Progesterone In Your Pill: If the shoe fits, wear it!
Posted Jun 21 2010 7:16pm
So, what makes one combination oral contraceptive pill (OCP) different from another? What’s the difference between brand-name and generic versions, if any?
The answer generally boils down to one word: progesterone. How do we know this? Because the chemical composition of the estrogen component of almost every OCP marketed in the U.S. is exactly the same. It’s ethinyl estradiol. The only thing that changes from pill-to-pill is the dose (thus the idea of “low dose” pills, “triphasic” pills etc), as described in my previous post .
So, although all “low dose” OCP’s may contain 20 micrograms of estrogen, there are dozens of different kinds because each manufacturer uses one of eight different kinds of progesterone in each type of pill.
The type of progesterone is indicated by the second word in the pill’s generic name. For example, Loestrin is ethinyl estradiol and NORETHINDRONE. Other pills have other progesterone components (i.e. Ortho-Tri-Cyclen and Ortho-Tri-Cyclen-Lo contain NORGESTIMATE, Yasmin andYaz contain DROSPERINONE). You get the idea.
So, why do we need so much variety? Can’t everyone just use the same pill in different doses? Like Advil or Tylenol, just use a higher dose if you need more of it?
Well, it’ s not that simple. The dose isn’t the important thing (it’s usually low, about 1-2 mg). It’s the differences in the chemical characteristics of the progesterone that make each pill unique and separate it from its similar contraceptive cousins.
Some progesterones have a higher level of “progestational activity .” This means the degree to which it binds with progesterone receptors in the body. In addition to preventing pregnancy, stronger progestational agents can lessen menstrual bleeding, reduce acne, lessen excessive hair growth, etc.
Some progesterones have an effect on blood levels of potassium or cholesterol. Some can increase a person’s risk of blood clots. These risks and benefits are an important topic to discuss with your gynecologist (or other prescriber).
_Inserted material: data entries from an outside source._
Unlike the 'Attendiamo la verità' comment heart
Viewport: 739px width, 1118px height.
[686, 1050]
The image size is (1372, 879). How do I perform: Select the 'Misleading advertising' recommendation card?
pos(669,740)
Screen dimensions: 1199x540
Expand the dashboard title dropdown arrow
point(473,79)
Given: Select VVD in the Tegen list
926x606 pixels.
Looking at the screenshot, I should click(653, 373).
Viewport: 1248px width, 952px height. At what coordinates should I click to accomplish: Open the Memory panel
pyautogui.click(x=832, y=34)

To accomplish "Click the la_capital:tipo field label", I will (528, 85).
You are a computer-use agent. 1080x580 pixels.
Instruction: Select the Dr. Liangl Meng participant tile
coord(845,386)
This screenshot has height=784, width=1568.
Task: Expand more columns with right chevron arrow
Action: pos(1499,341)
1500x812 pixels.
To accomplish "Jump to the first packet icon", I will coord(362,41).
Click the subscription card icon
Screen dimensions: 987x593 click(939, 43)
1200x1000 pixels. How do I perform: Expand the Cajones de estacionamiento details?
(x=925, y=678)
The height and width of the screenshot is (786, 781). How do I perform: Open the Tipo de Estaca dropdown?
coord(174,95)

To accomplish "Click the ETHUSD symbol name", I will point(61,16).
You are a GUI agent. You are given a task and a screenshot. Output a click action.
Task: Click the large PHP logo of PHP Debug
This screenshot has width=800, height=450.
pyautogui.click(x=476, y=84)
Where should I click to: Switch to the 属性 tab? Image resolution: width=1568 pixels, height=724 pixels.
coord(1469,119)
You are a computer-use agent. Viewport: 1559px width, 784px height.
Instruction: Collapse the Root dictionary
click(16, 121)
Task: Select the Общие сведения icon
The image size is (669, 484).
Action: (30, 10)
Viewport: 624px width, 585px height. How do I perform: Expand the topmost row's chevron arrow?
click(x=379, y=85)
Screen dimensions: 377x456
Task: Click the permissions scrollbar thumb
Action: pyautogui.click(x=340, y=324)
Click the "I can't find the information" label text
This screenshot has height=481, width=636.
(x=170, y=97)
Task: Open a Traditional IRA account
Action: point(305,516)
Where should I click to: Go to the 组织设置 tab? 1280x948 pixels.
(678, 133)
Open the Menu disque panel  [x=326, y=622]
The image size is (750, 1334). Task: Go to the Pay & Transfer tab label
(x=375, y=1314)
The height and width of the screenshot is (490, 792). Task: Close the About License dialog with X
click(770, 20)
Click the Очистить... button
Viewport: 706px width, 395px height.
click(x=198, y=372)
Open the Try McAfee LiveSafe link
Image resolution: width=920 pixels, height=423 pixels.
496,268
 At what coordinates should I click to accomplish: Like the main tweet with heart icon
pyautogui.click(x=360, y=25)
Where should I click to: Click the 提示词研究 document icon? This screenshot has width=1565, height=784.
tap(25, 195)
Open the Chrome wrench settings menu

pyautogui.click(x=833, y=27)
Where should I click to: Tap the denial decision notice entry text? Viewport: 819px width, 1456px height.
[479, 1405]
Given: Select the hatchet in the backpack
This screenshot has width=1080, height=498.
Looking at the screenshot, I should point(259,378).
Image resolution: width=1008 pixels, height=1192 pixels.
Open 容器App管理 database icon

As if things weren’t confusing enough, generic OCP’s have active ingredients (estrogen and progesterones) which are chemically identical to the brand-name version. They are, however, made by different manufacturers. They may contain different additives or be formulated in a slightly different way.
That’s why some people find that, while the brand name version worked well for them, different symptoms occur when they switch to the generic version(or vice-versa). This means you may need to pay more (or less) for the version you prefer. The cost difference can be significant ($50 or more!), so consider the choice carefully.
It’s often difficult to predict which oral contraceptive (and which progesterone) will work best with a particular person’s chemistry. While your gynecologist (or other provider) can often guide you toward picking an oral contraceptive which is the most likely to satisfy your partiuclar needs, sometimes, it’s necessary to try out a few different types before you hit on a pill that you like.
But when you do… Wow. It’s like Cinderella fitting perfectly into that glass slipper and living happily ever after. And not getting pregnant on that pumpkin-carriage ride home.